**Data listing**
--*--

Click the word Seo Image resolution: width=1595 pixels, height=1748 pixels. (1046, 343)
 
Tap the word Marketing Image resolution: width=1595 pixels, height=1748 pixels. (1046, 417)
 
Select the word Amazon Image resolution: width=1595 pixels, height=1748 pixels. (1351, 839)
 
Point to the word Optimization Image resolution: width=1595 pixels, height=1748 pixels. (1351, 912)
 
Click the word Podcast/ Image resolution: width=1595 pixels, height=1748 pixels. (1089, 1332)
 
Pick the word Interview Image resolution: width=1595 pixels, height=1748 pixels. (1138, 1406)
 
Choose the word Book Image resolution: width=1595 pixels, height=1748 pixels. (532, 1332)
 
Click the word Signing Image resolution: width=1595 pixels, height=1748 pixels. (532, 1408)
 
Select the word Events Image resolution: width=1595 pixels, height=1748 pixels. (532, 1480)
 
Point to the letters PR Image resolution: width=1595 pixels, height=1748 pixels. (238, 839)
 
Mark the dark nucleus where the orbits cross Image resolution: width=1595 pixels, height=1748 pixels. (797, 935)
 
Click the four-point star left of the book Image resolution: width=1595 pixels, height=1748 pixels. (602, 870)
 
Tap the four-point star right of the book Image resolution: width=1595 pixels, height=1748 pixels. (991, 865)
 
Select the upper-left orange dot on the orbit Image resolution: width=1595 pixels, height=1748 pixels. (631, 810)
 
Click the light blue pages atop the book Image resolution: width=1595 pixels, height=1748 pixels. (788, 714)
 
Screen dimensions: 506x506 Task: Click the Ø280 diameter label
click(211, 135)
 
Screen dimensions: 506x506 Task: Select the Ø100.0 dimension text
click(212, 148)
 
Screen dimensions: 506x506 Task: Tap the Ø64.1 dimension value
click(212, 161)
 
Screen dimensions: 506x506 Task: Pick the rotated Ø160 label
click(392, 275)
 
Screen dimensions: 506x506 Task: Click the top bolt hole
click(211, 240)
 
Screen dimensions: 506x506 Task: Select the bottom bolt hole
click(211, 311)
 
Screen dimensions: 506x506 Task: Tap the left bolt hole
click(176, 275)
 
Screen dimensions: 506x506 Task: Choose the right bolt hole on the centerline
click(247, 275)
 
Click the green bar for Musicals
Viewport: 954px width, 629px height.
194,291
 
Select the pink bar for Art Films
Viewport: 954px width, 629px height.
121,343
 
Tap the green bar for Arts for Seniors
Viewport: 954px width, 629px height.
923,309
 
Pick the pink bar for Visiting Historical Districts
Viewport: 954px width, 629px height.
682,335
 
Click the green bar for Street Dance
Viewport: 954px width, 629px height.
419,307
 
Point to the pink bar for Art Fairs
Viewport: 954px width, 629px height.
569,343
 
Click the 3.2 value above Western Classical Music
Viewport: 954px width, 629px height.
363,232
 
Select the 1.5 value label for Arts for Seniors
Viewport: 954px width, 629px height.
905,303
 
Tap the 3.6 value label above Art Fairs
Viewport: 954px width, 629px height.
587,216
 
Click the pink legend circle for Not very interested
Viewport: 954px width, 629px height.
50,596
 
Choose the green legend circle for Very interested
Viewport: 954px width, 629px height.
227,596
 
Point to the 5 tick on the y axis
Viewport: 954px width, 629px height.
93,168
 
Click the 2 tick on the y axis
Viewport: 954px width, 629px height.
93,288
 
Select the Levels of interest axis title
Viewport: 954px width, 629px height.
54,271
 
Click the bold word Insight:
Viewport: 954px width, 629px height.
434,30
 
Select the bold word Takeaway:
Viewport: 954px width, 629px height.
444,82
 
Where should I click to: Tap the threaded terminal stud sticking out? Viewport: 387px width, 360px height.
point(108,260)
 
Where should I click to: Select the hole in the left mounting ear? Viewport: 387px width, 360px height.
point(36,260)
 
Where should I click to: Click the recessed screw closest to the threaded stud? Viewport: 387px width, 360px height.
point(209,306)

--*--

**Task description**
Write every line of the records above as a JSON list of strings, with one string per line and no blank lines.

**Complete answer**
[
  "Click the word Seo Image resolution: width=1595 pixels, height=1748 pixels. (1046, 343)",
  "Tap the word Marketing Image resolution: width=1595 pixels, height=1748 pixels. (1046, 417)",
  "Select the word Amazon Image resolution: width=1595 pixels, height=1748 pixels. (1351, 839)",
  "Point to the word Optimization Image resolution: width=1595 pixels, height=1748 pixels. (1351, 912)",
  "Click the word Podcast/ Image resolution: width=1595 pixels, height=1748 pixels. (1089, 1332)",
  "Pick the word Interview Image resolution: width=1595 pixels, height=1748 pixels. (1138, 1406)",
  "Choose the word Book Image resolution: width=1595 pixels, height=1748 pixels. (532, 1332)",
  "Click the word Signing Image resolution: width=1595 pixels, height=1748 pixels. (532, 1408)",
  "Select the word Events Image resolution: width=1595 pixels, height=1748 pixels. (532, 1480)",
  "Point to the letters PR Image resolution: width=1595 pixels, height=1748 pixels. (238, 839)",
  "Mark the dark nucleus where the orbits cross Image resolution: width=1595 pixels, height=1748 pixels. (797, 935)",
  "Click the four-point star left of the book Image resolution: width=1595 pixels, height=1748 pixels. (602, 870)",
  "Tap the four-point star right of the book Image resolution: width=1595 pixels, height=1748 pixels. (991, 865)",
  "Select the upper-left orange dot on the orbit Image resolution: width=1595 pixels, height=1748 pixels. (631, 810)",
  "Click the light blue pages atop the book Image resolution: width=1595 pixels, height=1748 pixels. (788, 714)",
  "Screen dimensions: 506x506 Task: Click the Ø280 diameter label",
  "click(211, 135)",
  "Screen dimensions: 506x506 Task: Select the Ø100.0 dimension text",
  "click(212, 148)",
  "Screen dimensions: 506x506 Task: Tap the Ø64.1 dimension value",
  "click(212, 161)",
  "Screen dimensions: 506x506 Task: Pick the rotated Ø160 label",
  "click(392, 275)",
  "Screen dimensions: 506x506 Task: Click the top bolt hole",
  "click(211, 240)",
  "Screen dimensions: 506x506 Task: Select the bottom bolt hole",
  "click(211, 311)",
  "Screen dimensions: 506x506 Task: Tap the left bolt hole",
  "click(176, 275)",
  "Screen dimensions: 506x506 Task: Choose the right bolt hole on the centerline",
  "click(247, 275)",
  "Click the green bar for Musicals",
  "Viewport: 954px width, 629px height.",
  "194,291",
  "Select the pink bar for Art Films",
  "Viewport: 954px width, 629px height.",
  "121,343",
  "Tap the green bar for Arts for Seniors",
  "Viewport: 954px width, 629px height.",
  "923,309",
  "Pick the pink bar for Visiting Historical Districts",
  "Viewport: 954px width, 629px height.",
  "682,335",
  "Click the green bar for Street Dance",
  "Viewport: 954px width, 629px height.",
  "419,307",
  "Point to the pink bar for Art Fairs",
  "Viewport: 954px width, 629px height.",
  "569,343",
  "Click the 3.2 value above Western Classical Music",
  "Viewport: 954px width, 629px height.",
  "363,232",
  "Select the 1.5 value label for Arts for Seniors",
  "Viewport: 954px width, 629px height.",
  "905,303",
  "Tap the 3.6 value label above Art Fairs",
  "Viewport: 954px width, 629px height.",
  "587,216",
  "Click the pink legend circle for Not very interested",
  "Viewport: 954px width, 629px height.",
  "50,596",
  "Choose the green legend circle for Very interested",
  "Viewport: 954px width, 629px height.",
  "227,596",
  "Point to the 5 tick on the y axis",
  "Viewport: 954px width, 629px height.",
  "93,168",
  "Click the 2 tick on the y axis",
  "Viewport: 954px width, 629px height.",
  "93,288",
  "Select the Levels of interest axis title",
  "Viewport: 954px width, 629px height.",
  "54,271",
  "Click the bold word Insight:",
  "Viewport: 954px width, 629px height.",
  "434,30",
  "Select the bold word Takeaway:",
  "Viewport: 954px width, 629px height.",
  "444,82",
  "Where should I click to: Tap the threaded terminal stud sticking out? Viewport: 387px width, 360px height.",
  "point(108,260)",
  "Where should I click to: Select the hole in the left mounting ear? Viewport: 387px width, 360px height.",
  "point(36,260)",
  "Where should I click to: Click the recessed screw closest to the threaded stud? Viewport: 387px width, 360px height.",
  "point(209,306)"
]